Um dos aspectos mais marcantes do filme é justamente a forma como aborda a empatia. Ao acompanhar a trajetória de suas personagens, somos convidados a enxergar além dos julgamentos rápidos e das aparências. Cada mulher retratada carrega sonhos, inseguranças, responsabilidades familiares e desafios profissionais que muitas vezes permanecem invisíveis aos olhos de quem observa de fora.

 O filme nos lembra que compreender a realidade do outro é um exercício de humanidade, e que somente quando nos colocamos no lugar das pessoas conseguimos perceber o peso das dificuldades que enfrentam.

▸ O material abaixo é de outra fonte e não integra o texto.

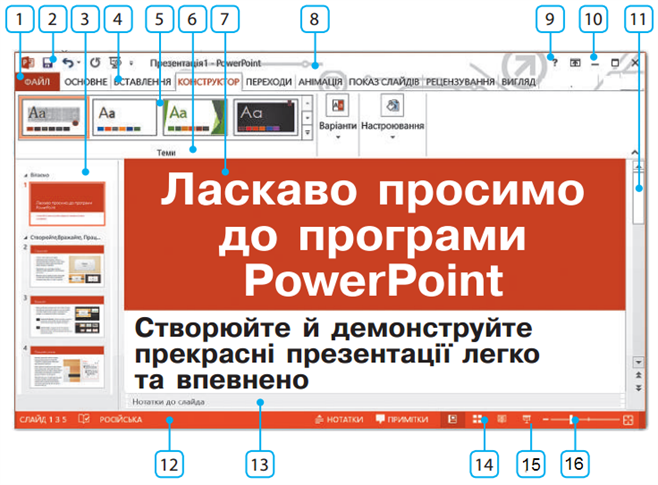Start slideshow from status bar icon

click(526, 421)
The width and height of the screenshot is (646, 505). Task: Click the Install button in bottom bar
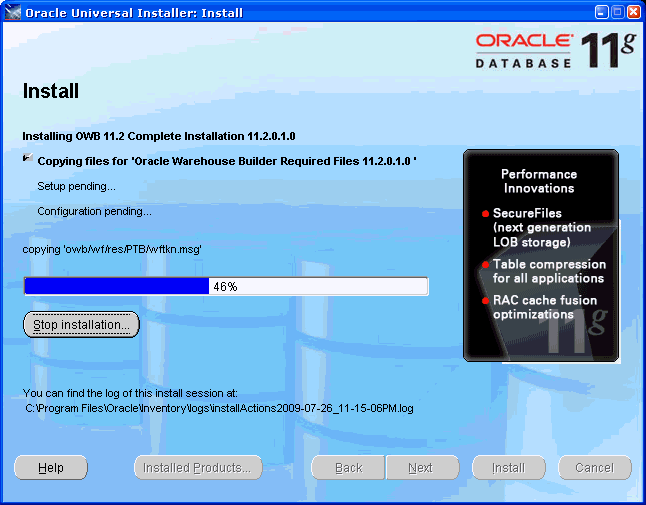tap(508, 467)
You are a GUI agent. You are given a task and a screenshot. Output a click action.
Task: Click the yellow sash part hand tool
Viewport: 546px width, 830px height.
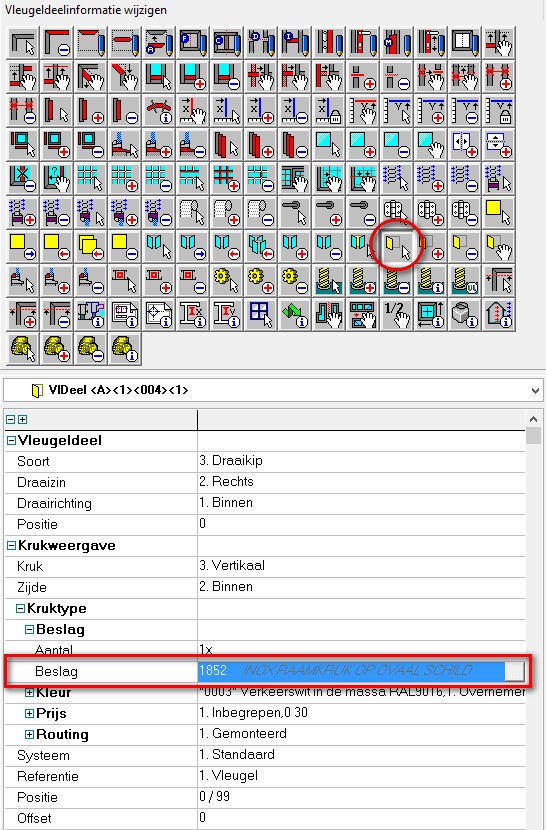(x=498, y=247)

A narrativa lança luz sobre uma discussão importante: a discriminação das mulheres no mercado de trabalho. Há quem afirme que essa questão já foi superada ou que as diferenças de tratamento são apenas percepções subjetivas. No entanto, o filme demonstra que, em muitos contextos, mulheres ainda precisam trabalhar mais para receber o mesmo reconhecimento, enfrentar dúvidas sobre sua capacidade de liderança e conciliar expectativas profissionais e pessoais que raramente são impostas aos homens na mesma intensidade. A obra não adota um discurso de confronto, mas de conscientização, mostrando que igualdade de oportunidades não significa privilégio, e sim justiça.

Outro mérito do filme está em revelar que a luta por espaço não beneficia apenas as mulheres. Quando ambientes profissionais se tornam mais inclusivos, toda a sociedade ganha. Empresas, instituições e comunidades prosperam quando valorizam talentos independentemente do gênero. A diversidade de perspectivas enriquece decisões, amplia a criatividade e fortalece as relações humanas. Nesse sentido, o filme ultrapassa a discussão sobre gênero e se transforma em uma reflexão sobre respeito, dignidade e valorização das capacidades individuais.

Do ponto de vista técnico, Primeiro as Damas apresenta interpretações consistentes e emocionantes de seu elenco principal. As atrizes conduzem a narrativa com naturalidade, transmitindo força e vulnerabilidade na medida certa. Suas atuações tornam as personagens próximas do público, permitindo que suas alegrias, frustrações e conquistas sejam sentidas de forma genuína. O elenco de apoio também contribui para a construção de uma história equilibrada, na qual diferentes pontos de vista ajudam a enriquecer a discussão proposta.

A fotografia merece destaque por sua elegância e sensibilidade. Os enquadramentos valorizam as expressões e emoções das personagens, criando uma atmosfera intimista que aproxima o espectador de seus conflitos internos. A iluminação, muitas vezes suave e acolhedora, reforça o tom humano da narrativa e contribui para a construção de momentos de reflexão e emoção.

A trilha sonora complementa esse trabalho com delicadeza. As músicas surgem nos momentos certos, sem excessos, acompanhando as transformações das personagens e amplificando o impacto emocional das cenas. Em vez de conduzir artificialmente os sentimentos do público, a trilha funciona como uma extensão da narrativa, reforçando as mensagens de perseverança, esperança e superação.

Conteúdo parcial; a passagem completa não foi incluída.